* Task goal
Copy out every item below word for word, without changing anything.

* Data listing
'''

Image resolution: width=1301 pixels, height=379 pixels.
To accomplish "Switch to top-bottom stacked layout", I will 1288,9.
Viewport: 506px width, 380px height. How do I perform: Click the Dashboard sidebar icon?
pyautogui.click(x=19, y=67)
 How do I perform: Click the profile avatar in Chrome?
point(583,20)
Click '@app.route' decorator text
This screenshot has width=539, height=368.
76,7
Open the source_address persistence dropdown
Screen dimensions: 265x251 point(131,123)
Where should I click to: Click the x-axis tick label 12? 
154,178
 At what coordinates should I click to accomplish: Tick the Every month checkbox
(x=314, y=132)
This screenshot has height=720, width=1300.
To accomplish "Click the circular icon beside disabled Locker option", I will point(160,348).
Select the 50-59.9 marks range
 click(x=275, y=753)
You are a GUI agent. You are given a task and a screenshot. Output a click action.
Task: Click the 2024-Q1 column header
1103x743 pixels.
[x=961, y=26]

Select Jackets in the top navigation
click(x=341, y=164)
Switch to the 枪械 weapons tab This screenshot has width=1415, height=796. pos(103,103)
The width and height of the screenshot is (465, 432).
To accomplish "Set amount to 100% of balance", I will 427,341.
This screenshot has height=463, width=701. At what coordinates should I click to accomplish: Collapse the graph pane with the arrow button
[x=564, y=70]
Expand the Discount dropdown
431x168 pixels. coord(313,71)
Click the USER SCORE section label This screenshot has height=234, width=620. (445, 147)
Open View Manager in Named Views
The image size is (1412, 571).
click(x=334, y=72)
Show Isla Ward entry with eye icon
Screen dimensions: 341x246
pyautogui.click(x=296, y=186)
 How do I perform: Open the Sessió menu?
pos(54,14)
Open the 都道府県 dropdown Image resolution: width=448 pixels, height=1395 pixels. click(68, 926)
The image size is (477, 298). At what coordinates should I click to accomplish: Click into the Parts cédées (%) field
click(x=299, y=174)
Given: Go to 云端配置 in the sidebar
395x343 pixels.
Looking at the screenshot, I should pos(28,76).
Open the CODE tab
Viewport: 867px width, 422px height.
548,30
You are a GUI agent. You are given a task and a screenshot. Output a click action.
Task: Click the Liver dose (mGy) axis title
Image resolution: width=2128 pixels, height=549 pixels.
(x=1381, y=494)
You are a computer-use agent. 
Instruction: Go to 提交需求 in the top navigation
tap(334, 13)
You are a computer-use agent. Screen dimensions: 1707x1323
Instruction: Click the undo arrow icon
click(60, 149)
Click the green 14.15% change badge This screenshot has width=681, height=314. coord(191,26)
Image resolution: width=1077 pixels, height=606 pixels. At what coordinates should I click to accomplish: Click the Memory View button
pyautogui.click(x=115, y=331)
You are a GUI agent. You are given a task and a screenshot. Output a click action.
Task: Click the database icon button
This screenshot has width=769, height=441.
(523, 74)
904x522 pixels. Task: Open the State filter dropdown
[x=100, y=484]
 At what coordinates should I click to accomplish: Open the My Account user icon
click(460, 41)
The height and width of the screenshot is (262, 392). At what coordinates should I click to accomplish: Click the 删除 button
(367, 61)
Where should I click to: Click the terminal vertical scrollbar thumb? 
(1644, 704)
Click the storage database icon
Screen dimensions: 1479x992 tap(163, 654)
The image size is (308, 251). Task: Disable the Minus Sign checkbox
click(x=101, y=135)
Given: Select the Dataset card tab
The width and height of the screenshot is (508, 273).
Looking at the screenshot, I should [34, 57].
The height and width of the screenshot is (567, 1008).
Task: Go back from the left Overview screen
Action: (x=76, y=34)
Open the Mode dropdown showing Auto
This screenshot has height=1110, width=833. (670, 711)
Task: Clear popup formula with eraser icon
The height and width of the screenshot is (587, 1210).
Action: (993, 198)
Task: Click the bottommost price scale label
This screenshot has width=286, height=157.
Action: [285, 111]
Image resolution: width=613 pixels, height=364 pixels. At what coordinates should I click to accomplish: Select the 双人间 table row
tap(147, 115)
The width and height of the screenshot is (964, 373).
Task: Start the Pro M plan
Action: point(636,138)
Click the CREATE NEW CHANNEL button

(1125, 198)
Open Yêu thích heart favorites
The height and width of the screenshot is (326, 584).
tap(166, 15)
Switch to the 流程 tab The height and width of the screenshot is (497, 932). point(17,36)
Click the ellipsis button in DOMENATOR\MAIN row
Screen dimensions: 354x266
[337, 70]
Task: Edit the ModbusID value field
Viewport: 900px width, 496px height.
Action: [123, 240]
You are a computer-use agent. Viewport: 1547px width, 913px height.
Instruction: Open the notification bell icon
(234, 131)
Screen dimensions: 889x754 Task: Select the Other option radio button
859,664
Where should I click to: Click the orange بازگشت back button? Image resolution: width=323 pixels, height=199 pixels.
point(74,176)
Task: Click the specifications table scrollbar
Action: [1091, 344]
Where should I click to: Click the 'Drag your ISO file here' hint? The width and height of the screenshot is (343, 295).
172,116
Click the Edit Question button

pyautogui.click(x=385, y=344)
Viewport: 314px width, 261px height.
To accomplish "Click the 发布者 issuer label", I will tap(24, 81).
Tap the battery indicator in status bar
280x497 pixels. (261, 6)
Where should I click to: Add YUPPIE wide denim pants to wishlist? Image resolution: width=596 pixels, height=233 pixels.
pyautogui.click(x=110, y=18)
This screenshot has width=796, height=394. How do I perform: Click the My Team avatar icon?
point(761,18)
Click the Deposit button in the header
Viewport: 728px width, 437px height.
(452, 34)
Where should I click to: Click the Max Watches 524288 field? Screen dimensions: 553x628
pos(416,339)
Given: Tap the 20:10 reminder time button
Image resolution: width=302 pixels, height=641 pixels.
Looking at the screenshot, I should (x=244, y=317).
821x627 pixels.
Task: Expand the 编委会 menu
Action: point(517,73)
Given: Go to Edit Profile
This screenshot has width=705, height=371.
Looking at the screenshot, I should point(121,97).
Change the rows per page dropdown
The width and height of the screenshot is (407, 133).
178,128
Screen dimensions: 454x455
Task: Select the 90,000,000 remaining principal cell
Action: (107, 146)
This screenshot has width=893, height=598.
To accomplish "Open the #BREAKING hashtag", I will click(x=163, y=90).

'''

* Solution
Image resolution: width=1301 pixels, height=379 pixels.
To accomplish "Switch to top-bottom stacked layout", I will 1288,9.
Viewport: 506px width, 380px height. How do I perform: Click the Dashboard sidebar icon?
pyautogui.click(x=19, y=67)
 How do I perform: Click the profile avatar in Chrome?
point(583,20)
Click '@app.route' decorator text
This screenshot has width=539, height=368.
76,7
Open the source_address persistence dropdown
Screen dimensions: 265x251 point(131,123)
Where should I click to: Click the x-axis tick label 12? 
154,178
 At what coordinates should I click to accomplish: Tick the Every month checkbox
(x=314, y=132)
This screenshot has height=720, width=1300.
To accomplish "Click the circular icon beside disabled Locker option", I will point(160,348).
Select the 50-59.9 marks range
 click(x=275, y=753)
You are a GUI agent. You are given a task and a screenshot. Output a click action.
Task: Click the 2024-Q1 column header
1103x743 pixels.
[x=961, y=26]

Select Jackets in the top navigation
click(x=341, y=164)
Switch to the 枪械 weapons tab This screenshot has width=1415, height=796. pos(103,103)
The width and height of the screenshot is (465, 432).
To accomplish "Set amount to 100% of balance", I will 427,341.
This screenshot has height=463, width=701. At what coordinates should I click to accomplish: Collapse the graph pane with the arrow button
[x=564, y=70]
Expand the Discount dropdown
431x168 pixels. coord(313,71)
Click the USER SCORE section label This screenshot has height=234, width=620. (445, 147)
Open View Manager in Named Views
The image size is (1412, 571).
click(x=334, y=72)
Show Isla Ward entry with eye icon
Screen dimensions: 341x246
pyautogui.click(x=296, y=186)
 How do I perform: Open the Sessió menu?
pos(54,14)
Open the 都道府県 dropdown Image resolution: width=448 pixels, height=1395 pixels. click(68, 926)
The image size is (477, 298). At what coordinates should I click to accomplish: Click into the Parts cédées (%) field
click(x=299, y=174)
Given: Go to 云端配置 in the sidebar
395x343 pixels.
Looking at the screenshot, I should pos(28,76).
Open the CODE tab
Viewport: 867px width, 422px height.
548,30
You are a GUI agent. You are given a task and a screenshot. Output a click action.
Task: Click the Liver dose (mGy) axis title
Image resolution: width=2128 pixels, height=549 pixels.
(x=1381, y=494)
You are a computer-use agent. 
Instruction: Go to 提交需求 in the top navigation
tap(334, 13)
You are a computer-use agent. Screen dimensions: 1707x1323
Instruction: Click the undo arrow icon
click(60, 149)
Click the green 14.15% change badge This screenshot has width=681, height=314. coord(191,26)
Image resolution: width=1077 pixels, height=606 pixels. At what coordinates should I click to accomplish: Click the Memory View button
pyautogui.click(x=115, y=331)
You are a GUI agent. You are given a task and a screenshot. Output a click action.
Task: Click the database icon button
This screenshot has width=769, height=441.
(523, 74)
904x522 pixels. Task: Open the State filter dropdown
[x=100, y=484]
 At what coordinates should I click to accomplish: Open the My Account user icon
click(460, 41)
The height and width of the screenshot is (262, 392). At what coordinates should I click to accomplish: Click the 删除 button
(367, 61)
Where should I click to: Click the terminal vertical scrollbar thumb? 
(1644, 704)
Click the storage database icon
Screen dimensions: 1479x992 tap(163, 654)
The image size is (308, 251). Task: Disable the Minus Sign checkbox
click(x=101, y=135)
Given: Select the Dataset card tab
The width and height of the screenshot is (508, 273).
Looking at the screenshot, I should [34, 57].
The height and width of the screenshot is (567, 1008).
Task: Go back from the left Overview screen
Action: (x=76, y=34)
Open the Mode dropdown showing Auto
This screenshot has height=1110, width=833. (670, 711)
Task: Clear popup formula with eraser icon
The height and width of the screenshot is (587, 1210).
Action: (993, 198)
Task: Click the bottommost price scale label
This screenshot has width=286, height=157.
Action: [285, 111]
Image resolution: width=613 pixels, height=364 pixels. At what coordinates should I click to accomplish: Select the 双人间 table row
tap(147, 115)
The width and height of the screenshot is (964, 373).
Task: Start the Pro M plan
Action: point(636,138)
Click the CREATE NEW CHANNEL button

(1125, 198)
Open Yêu thích heart favorites
The height and width of the screenshot is (326, 584).
tap(166, 15)
Switch to the 流程 tab The height and width of the screenshot is (497, 932). point(17,36)
Click the ellipsis button in DOMENATOR\MAIN row
Screen dimensions: 354x266
[337, 70]
Task: Edit the ModbusID value field
Viewport: 900px width, 496px height.
Action: [123, 240]
You are a computer-use agent. Viewport: 1547px width, 913px height.
Instruction: Open the notification bell icon
(234, 131)
Screen dimensions: 889x754 Task: Select the Other option radio button
859,664
Where should I click to: Click the orange بازگشت back button? Image resolution: width=323 pixels, height=199 pixels.
point(74,176)
Task: Click the specifications table scrollbar
Action: [1091, 344]
Where should I click to: Click the 'Drag your ISO file here' hint? The width and height of the screenshot is (343, 295).
172,116
Click the Edit Question button

pyautogui.click(x=385, y=344)
Viewport: 314px width, 261px height.
To accomplish "Click the 发布者 issuer label", I will tap(24, 81).
Tap the battery indicator in status bar
280x497 pixels. (261, 6)
Where should I click to: Add YUPPIE wide denim pants to wishlist? Image resolution: width=596 pixels, height=233 pixels.
pyautogui.click(x=110, y=18)
This screenshot has width=796, height=394. How do I perform: Click the My Team avatar icon?
point(761,18)
Click the Deposit button in the header
Viewport: 728px width, 437px height.
(452, 34)
Where should I click to: Click the Max Watches 524288 field? Screen dimensions: 553x628
pos(416,339)
Given: Tap the 20:10 reminder time button
Image resolution: width=302 pixels, height=641 pixels.
Looking at the screenshot, I should (x=244, y=317).
821x627 pixels.
Task: Expand the 编委会 menu
Action: point(517,73)
Given: Go to Edit Profile
This screenshot has width=705, height=371.
Looking at the screenshot, I should point(121,97).
Change the rows per page dropdown
The width and height of the screenshot is (407, 133).
178,128
Screen dimensions: 454x455
Task: Select the 90,000,000 remaining principal cell
Action: (107, 146)
This screenshot has width=893, height=598.
To accomplish "Open the #BREAKING hashtag", I will click(x=163, y=90).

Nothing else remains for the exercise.